→ **EXERCISE OBJECTIVE**
Please show all lines of the records that include "computer".

Top of PROVIDED MATERIAL

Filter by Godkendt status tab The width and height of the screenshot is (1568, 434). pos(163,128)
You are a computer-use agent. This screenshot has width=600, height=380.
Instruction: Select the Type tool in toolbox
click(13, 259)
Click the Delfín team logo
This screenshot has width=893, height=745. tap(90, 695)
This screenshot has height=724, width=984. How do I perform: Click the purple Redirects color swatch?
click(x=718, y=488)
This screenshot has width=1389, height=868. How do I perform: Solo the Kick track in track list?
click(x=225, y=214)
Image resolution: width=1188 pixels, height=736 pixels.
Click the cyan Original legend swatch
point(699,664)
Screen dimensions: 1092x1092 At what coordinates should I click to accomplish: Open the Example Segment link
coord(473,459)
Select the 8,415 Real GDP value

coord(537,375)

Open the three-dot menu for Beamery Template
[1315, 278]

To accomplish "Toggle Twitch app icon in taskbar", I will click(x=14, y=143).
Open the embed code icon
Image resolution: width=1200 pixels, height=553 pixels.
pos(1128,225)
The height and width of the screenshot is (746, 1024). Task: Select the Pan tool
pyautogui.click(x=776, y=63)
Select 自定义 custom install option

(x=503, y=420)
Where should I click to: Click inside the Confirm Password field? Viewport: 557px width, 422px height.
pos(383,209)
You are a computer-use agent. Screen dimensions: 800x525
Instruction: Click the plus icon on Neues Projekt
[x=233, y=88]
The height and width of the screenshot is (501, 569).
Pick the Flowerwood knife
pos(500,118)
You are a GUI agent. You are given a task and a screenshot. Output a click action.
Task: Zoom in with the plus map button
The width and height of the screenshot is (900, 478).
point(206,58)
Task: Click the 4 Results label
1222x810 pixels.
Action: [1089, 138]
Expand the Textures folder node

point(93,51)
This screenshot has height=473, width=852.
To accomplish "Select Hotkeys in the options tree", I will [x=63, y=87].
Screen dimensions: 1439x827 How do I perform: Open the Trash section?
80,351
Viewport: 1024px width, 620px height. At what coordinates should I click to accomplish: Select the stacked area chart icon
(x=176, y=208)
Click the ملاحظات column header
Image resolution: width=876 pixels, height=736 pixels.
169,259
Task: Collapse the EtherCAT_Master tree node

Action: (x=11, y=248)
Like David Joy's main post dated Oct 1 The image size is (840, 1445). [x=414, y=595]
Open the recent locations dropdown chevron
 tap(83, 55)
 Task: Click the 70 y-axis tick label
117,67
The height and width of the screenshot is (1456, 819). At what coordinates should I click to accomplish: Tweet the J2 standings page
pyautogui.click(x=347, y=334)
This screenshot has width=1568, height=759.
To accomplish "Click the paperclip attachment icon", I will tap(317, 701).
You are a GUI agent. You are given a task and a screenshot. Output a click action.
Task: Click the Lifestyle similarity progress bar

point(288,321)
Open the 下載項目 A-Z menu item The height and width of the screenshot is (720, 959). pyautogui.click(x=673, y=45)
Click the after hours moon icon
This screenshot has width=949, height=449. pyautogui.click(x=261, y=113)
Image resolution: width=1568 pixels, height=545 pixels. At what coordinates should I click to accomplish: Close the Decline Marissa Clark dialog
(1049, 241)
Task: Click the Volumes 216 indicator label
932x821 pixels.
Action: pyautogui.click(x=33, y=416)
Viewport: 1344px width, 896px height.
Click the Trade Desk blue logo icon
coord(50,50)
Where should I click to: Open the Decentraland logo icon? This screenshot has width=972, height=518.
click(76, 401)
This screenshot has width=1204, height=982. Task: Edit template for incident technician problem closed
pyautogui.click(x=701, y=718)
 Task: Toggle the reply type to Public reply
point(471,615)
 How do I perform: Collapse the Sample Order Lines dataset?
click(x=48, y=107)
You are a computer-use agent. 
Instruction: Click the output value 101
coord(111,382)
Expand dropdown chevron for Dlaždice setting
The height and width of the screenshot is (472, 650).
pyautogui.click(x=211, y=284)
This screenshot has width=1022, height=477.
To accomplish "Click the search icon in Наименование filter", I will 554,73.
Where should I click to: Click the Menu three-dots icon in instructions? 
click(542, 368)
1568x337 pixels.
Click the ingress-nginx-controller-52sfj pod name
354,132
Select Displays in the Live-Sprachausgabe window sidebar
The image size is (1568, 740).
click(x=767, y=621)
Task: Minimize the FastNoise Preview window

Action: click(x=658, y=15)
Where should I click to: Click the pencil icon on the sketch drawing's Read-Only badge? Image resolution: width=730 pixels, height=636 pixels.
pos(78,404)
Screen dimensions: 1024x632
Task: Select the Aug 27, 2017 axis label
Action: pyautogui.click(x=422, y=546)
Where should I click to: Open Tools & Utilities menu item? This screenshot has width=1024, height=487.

Bottom of PROVIDED MATERIAL

→ **EXERCISE SOLUTION**
You are a computer-use agent. This screenshot has width=600, height=380.
You are a computer-use agent. Screen dimensions: 800x525
You are a computer-use agent. 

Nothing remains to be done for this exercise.